Euronews’ Frédéric Ponsard met Luc Jacquet at the Institut Lumière in Lyon, where his film was previewed ahead of its release.

“Claude Lorius and I experienced more or less the same thing forty years apart. Just like him, I saw a poster here at the university of Lyon, which read: ‘Student needed to spend the winter in Antarctica.’ And just like him, I thought ‘Oh, I’m going to go on an adventure to Antarctica’… And then, in the end, it took me much further than that. For him it was science, for me it was cinema,” Jacquet said.
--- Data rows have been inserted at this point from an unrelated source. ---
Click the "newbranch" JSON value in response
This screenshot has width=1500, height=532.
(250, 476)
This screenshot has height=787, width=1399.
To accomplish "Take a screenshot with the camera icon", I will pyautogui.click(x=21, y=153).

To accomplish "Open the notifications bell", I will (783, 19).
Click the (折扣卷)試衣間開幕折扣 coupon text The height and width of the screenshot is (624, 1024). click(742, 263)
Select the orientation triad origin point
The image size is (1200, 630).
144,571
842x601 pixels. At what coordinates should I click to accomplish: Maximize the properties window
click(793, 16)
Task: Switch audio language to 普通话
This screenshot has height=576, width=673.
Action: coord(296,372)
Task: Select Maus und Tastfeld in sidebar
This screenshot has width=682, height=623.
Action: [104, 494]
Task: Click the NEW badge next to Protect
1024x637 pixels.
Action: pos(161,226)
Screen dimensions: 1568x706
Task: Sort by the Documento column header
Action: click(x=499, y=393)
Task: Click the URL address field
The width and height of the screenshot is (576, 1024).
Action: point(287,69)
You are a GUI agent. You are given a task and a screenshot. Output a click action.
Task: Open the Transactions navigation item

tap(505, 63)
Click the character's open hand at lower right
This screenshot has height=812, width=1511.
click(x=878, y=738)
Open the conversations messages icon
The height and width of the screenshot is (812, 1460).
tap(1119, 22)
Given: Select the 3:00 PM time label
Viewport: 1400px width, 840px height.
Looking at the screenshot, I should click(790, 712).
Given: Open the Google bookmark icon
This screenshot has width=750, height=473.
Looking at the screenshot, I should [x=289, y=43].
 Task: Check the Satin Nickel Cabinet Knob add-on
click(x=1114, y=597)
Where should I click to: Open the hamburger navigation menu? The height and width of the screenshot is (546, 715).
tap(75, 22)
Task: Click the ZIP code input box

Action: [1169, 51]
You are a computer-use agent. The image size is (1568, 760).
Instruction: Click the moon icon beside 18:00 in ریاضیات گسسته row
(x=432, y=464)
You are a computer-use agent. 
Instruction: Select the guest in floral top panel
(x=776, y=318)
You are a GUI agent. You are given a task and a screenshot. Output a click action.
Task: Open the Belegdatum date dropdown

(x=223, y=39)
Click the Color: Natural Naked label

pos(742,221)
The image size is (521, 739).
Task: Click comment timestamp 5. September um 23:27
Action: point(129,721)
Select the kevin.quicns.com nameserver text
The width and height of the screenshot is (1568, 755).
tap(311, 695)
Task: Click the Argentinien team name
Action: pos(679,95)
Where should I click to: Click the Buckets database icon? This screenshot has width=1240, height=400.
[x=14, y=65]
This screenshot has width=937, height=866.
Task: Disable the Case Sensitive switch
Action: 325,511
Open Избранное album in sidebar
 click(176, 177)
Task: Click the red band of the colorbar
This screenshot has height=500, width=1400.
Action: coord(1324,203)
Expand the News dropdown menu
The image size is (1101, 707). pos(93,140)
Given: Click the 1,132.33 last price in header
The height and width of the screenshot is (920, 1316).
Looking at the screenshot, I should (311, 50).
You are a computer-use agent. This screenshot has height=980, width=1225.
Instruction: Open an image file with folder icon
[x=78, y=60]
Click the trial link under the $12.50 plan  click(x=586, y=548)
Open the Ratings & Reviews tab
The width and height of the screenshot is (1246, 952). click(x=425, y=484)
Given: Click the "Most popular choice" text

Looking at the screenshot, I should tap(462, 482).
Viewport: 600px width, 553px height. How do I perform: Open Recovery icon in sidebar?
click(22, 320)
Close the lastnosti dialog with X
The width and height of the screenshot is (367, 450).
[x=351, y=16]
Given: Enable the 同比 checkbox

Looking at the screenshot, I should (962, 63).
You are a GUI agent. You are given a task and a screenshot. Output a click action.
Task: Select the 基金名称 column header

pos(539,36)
In all, the scientist-turned-explorer covered 22 expeditions to both poles over the course of nearly thirty years. A tenacious and courageous man, he alerted authorities and the media about man’s role in climate change in the face of strong scepticism.

“His life got mixed up with history at large,” explained Jacquet. “Claude experienced a crucial moment, when humanity completely changed its relation to the world, and it’s partly thanks to the scientific data he discovered that people understood that they couldn’t continue behaving the way they did in the Fifties.”

“I wanted to examine the question of climate change not by proposing yet more data on the issue, but through the eyes of a character. Of course, my film is political, the goal is to raise awareness about what’s going on.”

Presented out of competition at the Cannes Film Festival, ‘Ice and the Sky’ is out across Europe this autumn.